LegalCrystal Citation
SubjectCivil
CourtChennai
Decided On
Judge
Reported in3Ind.Cas.741
AppellantSamudrala Varaha Narasimhacharlu and ors.
RespondentSamudrala Vencata Singaramma and ors.
Cases Referred and Josoda Koer v. Sheo Pershad Singh
Excerpt:
hindu law - mitakshara--reunion--succession to the son of a re-united member--son not himself reunited--survivorship. - .....of this court subramania iyer, benson and bhashiam iyengar jj. decided that succession in a re-united family governed by mitakshara law is by survivorship, and that the son of a re-united member of the family is re-united'. they say that the contrary contention is not supported by any text of hindu law and is not in accord with the principles of the mitakshara law.2. this decision, if we follow it, is sufficient to dispose of the present case. we have here a contest as to the succession to the son of re-united member of a family, the widow: claiming on the one hand and on the other the brothers of her husband's father, re-union having been effected between the brothers before the birth of the deceased.3. if the decision, in appeal suit no. 170 of 1901, is to be followed, the widow's.....
Judgment:

1. In Appeal Suit No. 170 of 1901, three learned Judges of this Court Subramania Iyer, Benson and Bhashiam Iyengar JJ. decided that succession in a re-united family governed by Mitakshara Law is by survivorship, and that the son of a re-united member of the family is Re-united'. They say that the contrary contention is not supported by any text of Hindu Law and is not in accord with the principles of the Mitakshara Law.

2. This decision, if we follow it, is sufficient to dispose of the present case. We have here a contest as to the succession to the son of re-united member of a family, the widow: claiming on the one hand and on the other the brothers of her husband's father, re-union having been effected between the brothers before the birth of the deceased.

3. If the decision, in Appeal Suit No. 170 of 1901, is to be followed, the widow's claim cannot be supported and the appeal must be allowed, and we are asked to decline to follow that decision and to hold that in a re-united family there is no survivorship and that no one can be 're-united' who was not one of those who actually divided and again joined together.

4. The able argument which we have heard on behalf of the respondent has shown in a clear light the difficulties surrounding the question of succession in a re-united family, but has not convinced us that we ought to decline to follow a decision of three Judges of the Court, two of them Hindus and Brahmins.

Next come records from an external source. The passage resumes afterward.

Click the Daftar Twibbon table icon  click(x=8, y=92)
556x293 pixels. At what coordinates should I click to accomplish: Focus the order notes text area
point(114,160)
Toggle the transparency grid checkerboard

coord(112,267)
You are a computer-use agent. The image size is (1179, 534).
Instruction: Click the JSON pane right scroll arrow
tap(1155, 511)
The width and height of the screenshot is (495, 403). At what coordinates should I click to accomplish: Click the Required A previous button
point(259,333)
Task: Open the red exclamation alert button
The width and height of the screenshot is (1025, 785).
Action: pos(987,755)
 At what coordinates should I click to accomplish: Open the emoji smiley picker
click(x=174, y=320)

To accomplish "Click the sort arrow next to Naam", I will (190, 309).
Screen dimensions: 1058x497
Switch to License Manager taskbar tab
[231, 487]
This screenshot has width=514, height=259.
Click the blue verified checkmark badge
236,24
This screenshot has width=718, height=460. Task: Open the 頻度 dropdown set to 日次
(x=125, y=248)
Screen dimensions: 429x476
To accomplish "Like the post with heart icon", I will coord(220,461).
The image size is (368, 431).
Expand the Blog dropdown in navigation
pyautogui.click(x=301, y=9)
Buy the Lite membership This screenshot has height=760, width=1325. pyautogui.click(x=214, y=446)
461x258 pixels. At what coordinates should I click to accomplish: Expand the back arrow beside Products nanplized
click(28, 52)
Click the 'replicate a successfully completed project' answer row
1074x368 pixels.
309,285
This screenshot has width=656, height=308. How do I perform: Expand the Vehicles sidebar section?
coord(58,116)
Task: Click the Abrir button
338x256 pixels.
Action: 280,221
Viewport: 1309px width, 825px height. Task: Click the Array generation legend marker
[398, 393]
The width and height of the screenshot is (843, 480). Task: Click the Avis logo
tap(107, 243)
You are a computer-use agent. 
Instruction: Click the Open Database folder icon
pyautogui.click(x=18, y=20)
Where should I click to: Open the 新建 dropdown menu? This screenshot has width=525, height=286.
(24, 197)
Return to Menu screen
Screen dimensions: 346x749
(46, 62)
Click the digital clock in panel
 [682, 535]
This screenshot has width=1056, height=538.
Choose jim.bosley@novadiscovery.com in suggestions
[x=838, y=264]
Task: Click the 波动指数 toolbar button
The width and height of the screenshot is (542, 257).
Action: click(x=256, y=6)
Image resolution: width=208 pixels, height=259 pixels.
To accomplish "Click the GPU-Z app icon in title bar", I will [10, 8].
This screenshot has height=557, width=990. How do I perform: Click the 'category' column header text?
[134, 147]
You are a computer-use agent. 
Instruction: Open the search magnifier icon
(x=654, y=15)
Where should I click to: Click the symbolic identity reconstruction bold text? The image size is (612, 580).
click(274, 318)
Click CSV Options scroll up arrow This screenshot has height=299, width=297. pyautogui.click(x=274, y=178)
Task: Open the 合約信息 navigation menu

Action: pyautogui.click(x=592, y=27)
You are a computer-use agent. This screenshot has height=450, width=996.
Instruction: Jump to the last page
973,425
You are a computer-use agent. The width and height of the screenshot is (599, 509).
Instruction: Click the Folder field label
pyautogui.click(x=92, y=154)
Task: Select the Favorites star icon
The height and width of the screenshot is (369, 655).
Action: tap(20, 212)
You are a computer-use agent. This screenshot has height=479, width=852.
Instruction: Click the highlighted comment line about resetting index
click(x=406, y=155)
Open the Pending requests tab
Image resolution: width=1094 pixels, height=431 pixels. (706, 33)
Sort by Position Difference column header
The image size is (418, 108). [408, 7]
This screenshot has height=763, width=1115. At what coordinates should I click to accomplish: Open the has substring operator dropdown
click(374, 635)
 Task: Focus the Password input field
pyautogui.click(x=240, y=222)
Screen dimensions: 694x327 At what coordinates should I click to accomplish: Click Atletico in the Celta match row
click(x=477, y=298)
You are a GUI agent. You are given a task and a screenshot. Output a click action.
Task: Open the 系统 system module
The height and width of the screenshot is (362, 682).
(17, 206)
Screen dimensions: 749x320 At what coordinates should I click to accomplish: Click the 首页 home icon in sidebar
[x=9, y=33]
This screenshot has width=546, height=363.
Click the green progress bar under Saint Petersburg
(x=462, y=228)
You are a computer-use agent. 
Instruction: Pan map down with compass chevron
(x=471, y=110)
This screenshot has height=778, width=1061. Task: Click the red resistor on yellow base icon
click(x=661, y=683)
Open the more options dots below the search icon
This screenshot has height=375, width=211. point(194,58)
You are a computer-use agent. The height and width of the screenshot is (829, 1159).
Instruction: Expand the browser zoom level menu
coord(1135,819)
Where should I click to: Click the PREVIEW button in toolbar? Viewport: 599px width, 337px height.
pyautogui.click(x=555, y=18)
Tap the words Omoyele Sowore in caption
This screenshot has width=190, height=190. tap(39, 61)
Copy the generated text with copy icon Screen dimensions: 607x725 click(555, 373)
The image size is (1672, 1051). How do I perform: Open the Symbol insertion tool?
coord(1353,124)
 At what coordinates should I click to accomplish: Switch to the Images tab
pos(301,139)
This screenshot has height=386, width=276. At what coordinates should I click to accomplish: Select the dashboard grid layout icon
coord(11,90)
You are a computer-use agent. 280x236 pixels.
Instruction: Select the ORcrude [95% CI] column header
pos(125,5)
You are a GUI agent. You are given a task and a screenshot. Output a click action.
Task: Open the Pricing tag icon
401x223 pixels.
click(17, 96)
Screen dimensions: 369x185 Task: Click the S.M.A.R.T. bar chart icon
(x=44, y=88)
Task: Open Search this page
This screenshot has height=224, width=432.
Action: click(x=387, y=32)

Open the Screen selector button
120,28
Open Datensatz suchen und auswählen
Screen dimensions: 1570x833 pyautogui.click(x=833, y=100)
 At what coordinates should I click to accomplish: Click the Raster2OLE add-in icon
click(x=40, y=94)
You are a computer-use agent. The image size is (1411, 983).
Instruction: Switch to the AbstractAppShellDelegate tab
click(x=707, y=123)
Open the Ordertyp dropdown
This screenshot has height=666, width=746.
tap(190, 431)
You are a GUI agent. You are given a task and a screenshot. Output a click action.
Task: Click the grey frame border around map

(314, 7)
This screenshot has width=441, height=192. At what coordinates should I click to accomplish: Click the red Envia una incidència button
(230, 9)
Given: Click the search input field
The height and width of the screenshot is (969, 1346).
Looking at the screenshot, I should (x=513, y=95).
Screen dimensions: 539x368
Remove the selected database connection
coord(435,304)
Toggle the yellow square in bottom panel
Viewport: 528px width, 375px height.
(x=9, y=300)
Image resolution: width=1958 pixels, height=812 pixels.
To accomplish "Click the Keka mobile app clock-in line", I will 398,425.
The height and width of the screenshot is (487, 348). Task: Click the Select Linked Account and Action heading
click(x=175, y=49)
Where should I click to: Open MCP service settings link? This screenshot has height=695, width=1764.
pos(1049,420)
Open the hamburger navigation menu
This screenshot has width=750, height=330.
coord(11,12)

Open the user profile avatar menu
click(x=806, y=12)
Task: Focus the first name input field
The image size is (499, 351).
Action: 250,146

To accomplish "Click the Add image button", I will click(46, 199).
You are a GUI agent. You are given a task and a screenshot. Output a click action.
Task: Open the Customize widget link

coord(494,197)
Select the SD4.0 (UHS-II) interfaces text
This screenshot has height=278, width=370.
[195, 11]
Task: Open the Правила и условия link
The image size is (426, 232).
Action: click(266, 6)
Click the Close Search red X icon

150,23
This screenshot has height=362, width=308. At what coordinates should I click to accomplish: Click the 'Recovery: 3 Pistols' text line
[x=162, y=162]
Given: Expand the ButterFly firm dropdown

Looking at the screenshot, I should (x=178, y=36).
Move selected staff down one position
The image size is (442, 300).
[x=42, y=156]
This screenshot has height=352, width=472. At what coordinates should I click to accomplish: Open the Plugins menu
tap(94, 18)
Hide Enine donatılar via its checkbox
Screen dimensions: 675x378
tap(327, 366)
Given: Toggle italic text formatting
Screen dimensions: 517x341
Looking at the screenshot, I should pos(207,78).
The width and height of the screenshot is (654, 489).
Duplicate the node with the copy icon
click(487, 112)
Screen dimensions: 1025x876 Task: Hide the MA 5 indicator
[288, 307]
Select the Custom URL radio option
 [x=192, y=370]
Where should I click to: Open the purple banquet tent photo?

5. It was argued that in the case of Rama-swamy v. Venkatesan 10 M.k 440 the learned Judges declined to apply the law of survivorship, but we do not think that that is so. The principle which they applied is not very clear from the report, but as we understand the decision, they regarded the succession of the uterine brother not re-united as an exception engrafted on the ordinary rule that a surviving re-united parcener takes the property of one deceased while in re-union with him: and for this view authority may be found in the Mitakshara, Chapter II, Section IX, 5, Stokes' Hindu Law Books, vide also Sarvadikari's Hindu Law (Edition of 1882) at page 958. September 14, 1909.

6. There is no reported decision of any of the High Courts in India or of the Privy Council which takes the view for which Mr. Sundra Iyer contends, while there are dicta in some cases which may be said to support the opposite conclusion [vide Pran-kishan Paul Chowdry v. Mothoora Mohan Paul Chowdry 1 Ind. Jur.73 and Josoda Koer v. Sheo Pershad Singh 17 C.b 33

7. We are, accordingly, not prepared to dissent from the decision in Appeal Suit No. 170 of 1901 and we allow the appeal and dismiss the suit with costs throughout.